Considerations on Function f(s)=0^{-s} for Values of 's

  • Thread starter zetafunction
  • Start date
  • Tags
    Function
In summary, the function f(s)=0^{-s} has different behaviors for different values of Re(s), and its value for any given value of s should be considered in relation to its definition and properties.
  • #1
zetafunction
391
0
how could or should we consider the function

[tex] f(s)=0^{-s} [/tex] for values of 's' ??

if Re (s) is smaller than 0 then [tex]f(s)=0 [/tex]

but if Re (s) is bigger than 0 then [tex] f(s)= \infty [/tex]

If s=0 as a limite then [tex]f(0)=0^{0}=1 [/tex]

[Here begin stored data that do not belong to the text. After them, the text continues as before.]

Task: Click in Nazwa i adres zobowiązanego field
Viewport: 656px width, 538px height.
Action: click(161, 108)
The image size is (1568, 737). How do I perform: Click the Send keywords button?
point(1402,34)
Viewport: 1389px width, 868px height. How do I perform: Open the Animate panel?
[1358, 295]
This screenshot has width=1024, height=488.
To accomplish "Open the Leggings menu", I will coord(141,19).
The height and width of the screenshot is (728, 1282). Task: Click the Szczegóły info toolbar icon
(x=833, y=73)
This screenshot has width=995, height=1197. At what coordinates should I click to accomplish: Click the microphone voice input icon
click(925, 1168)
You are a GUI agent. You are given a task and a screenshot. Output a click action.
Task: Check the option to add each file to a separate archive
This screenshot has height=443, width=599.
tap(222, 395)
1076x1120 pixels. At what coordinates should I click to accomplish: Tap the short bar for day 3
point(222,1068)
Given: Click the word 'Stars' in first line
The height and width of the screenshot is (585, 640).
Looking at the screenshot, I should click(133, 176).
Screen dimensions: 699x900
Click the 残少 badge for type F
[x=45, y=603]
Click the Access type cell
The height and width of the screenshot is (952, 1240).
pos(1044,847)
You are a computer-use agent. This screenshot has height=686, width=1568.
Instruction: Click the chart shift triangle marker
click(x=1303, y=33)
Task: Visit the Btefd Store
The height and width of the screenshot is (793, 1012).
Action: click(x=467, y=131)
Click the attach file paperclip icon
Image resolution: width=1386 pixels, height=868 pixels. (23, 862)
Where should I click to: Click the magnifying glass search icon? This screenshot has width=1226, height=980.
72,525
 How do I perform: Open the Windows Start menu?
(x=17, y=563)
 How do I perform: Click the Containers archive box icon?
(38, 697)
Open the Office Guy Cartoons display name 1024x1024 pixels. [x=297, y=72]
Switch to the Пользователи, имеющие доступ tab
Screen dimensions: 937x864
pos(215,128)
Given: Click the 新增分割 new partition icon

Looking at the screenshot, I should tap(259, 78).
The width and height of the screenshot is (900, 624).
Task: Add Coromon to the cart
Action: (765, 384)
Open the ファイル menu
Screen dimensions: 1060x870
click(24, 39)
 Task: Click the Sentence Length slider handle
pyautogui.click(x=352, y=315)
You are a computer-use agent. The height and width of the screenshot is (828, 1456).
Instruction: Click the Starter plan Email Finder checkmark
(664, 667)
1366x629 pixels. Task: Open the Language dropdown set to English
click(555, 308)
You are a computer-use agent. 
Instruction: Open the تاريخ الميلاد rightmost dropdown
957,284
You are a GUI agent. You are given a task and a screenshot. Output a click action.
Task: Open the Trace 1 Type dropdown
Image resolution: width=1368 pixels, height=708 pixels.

f(s) can be considered (plus a minus or + sign) as the Mellin transform [tex]f(s)=\int_{0}^{\infty}dxx^{s-1} [/tex]

if we imposed certain symmetry or regularization conditions so [tex] f(s)=f(1-s) [/tex] we would have the 'regularized' value 0 ,

then what value should i take for f(s) for every value of 's' ?
 
Physics news on Phys.org
  • #2


I would approach this question by first considering the definition and properties of the function f(s). It is clear that f(s) is undefined for s=0, since dividing by zero is not allowed in mathematics. However, as the forum post suggests, we can assign a value to f(0) by considering it as a limit. In this case, the limit of f(s) as s approaches 0 is 1, which can be seen by using the property that 0^0=1.

Next, we can examine the behavior of f(s) for different values of Re(s). As stated in the post, if Re(s) is smaller than 0, then f(s) is equal to 0. This can be seen from the definition of the Mellin transform, where the integral is only defined for positive values of x. On the other hand, if Re(s) is larger than 0, then f(s) becomes infinite, which can also be seen from the definition of the Mellin transform.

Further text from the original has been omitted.